● Things to do:
a – Please write out the passage of the Grafana dashboard pull request thread that runs from "There is a problem" up to and including "keeping it as-is.".
b – Carry on the Grafana dashboard pull request thread from its final line by writing what comes next.

***** Selected excerpt *****

Update grafana-dashboard.json #1916

itay-grudev · 2023-04-12T15:24:29Z

New Cluster Overview

A new cluster overview section at the top that features:

Base backup and last archived WAL information
Total CPU and memory usage across all nodes
An Alerts section
Last failover/switchover time
Cluster PostgreSQL version
Transactions per second
Volume usage and total database size
Replication/Write/Flush/Replay lag

Server Health

Added instance zone
Displaying the full PostgreSQL version
Bug Fix: When there are redundant kube-state-metrics instances there are duplicate status gauges
Bug Fix: Max Connections not displaying a progress bar in the gauge due to missing min and max values.

Before:

After:

Configuration

The configuration parameters are transposed such that every row now contains a parameter, while every column contains the parameter setting across individual database instances. This makes it much easier to scroll through settings.

Before:

After:

New Storage & IO Space and Inode Usage metrics

Added volume space and inode usage gauges.

Accumulated Tuple/IO graph to make the data more comprehensible

Before:

After:

General

Fixed tooltips and set shared crosshairs of all graphs.
Bug Fix: Cluster variable query picking up any metric ending with cluster

github-actions · 2023-04-12T15:24:42Z

❗ By default, the pull request is configured to backport to all release branches.

To stop backporting this pr, remove the label: backport-requested ◀️ or add the label 'do not backport'
To stop backporting this pr to a certain release branch, remove the specific branch label: release-x.y

jsilvela · 2023-05-05T16:18:37Z

Sorry for the delay. Been deploying this locally.
There is a problem with the datasource references as you have them in your files.

"datasource": {
        "type": "prometheus",
        "uid": "${DS_PROMETHEUS}"
}

These will not work properly with the Grafana as we deploy from the quickstart, using the kube-prometheus-stack.
We can substitute the "${DS_PROMETHEUS}" with "prometheus", as that uid is generated for the data source in the kube-prometheus-stack
deployment.

jsilvela · 2023-05-05T16:21:19Z

Since the JSON file you generated, in particular, you took from a grafana deployed with a different mechanism, I think there is value in keeping it as-is.
The YAML though, I would like to alter to make sure beginners following the quickstart will get the dashboard working out of the box.
So, I plan to add a bit more context in the documentation, and perhaps fix your files but add your JSON untouched but with a new name.

jsilvela · 2023-05-05T16:23:36Z

On the dashboard itself, the amount of work and polish is ... 👏 bravo.

jsilvela · 2023-05-08T07:16:54Z

With Itay's latest commit, the dashboard works out of the box if following the quickstart document.
Doing a detail review of the panels...

***** Stored data *****

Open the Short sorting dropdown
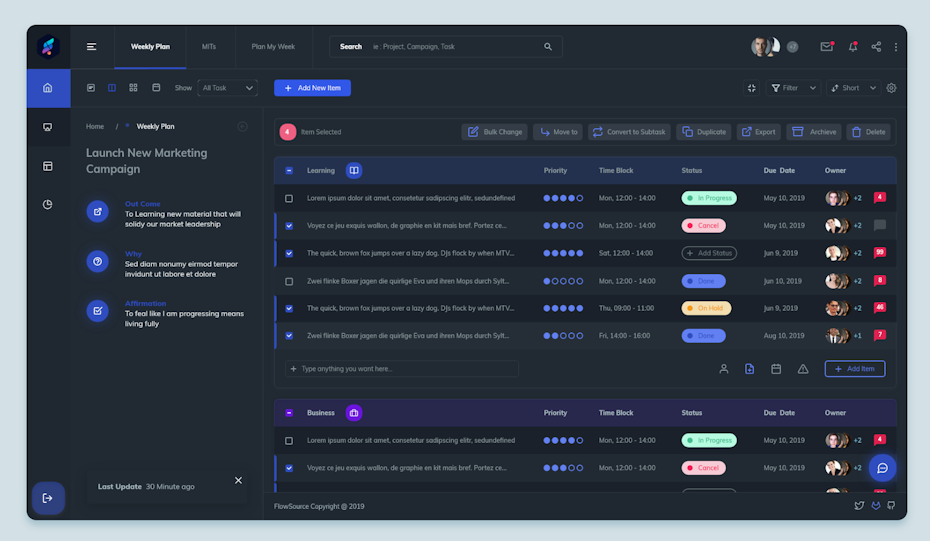 [x=853, y=88]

*****

● Results by task:
a –
There is a problem with the datasource references as you have them in your files.

"datasource": {
        "type": "prometheus",
        "uid": "${DS_PROMETHEUS}"
}

These will not work properly with the Grafana as we deploy from the quickstart, using the kube-prometheus-stack.
We can substitute the "${DS_PROMETHEUS}" with "prometheus", as that uid is generated for the data source in the kube-prometheus-stack
deployment.

jsilvela · 2023-05-05T16:21:19Z

Since the JSON file you generated, in particular, you took from a grafana deployed with a different mechanism, I think there is value in keeping it as-is.

b –
sxd · 2023-05-23T06:56:21Z

@itay-grudev fallowing @jsilvela advice, I think we should add the disclaimer into the quickstart with this PR adding that some features may fails because they need a really new/early version of Grafana.

I'm also adding my self as a reviewer to this PR because I really want to try ti! :D

benoitschipper · 2023-05-23T07:49:58Z

@sxd and @itay-grudev ill happily test/review what I can. Already have the dashboard running :)

itay-grudev · 2023-05-23T08:40:06Z

@sxd I discussed offline with @jsilvela that the alpha metrics are enabled by default on Prometheus. I think it's a limitation of KinD that the volume data is not reported. I've tested it on AWS EKS and Digital Ocean and there it works fine.

I still need to add the change @benoitschipper proposed.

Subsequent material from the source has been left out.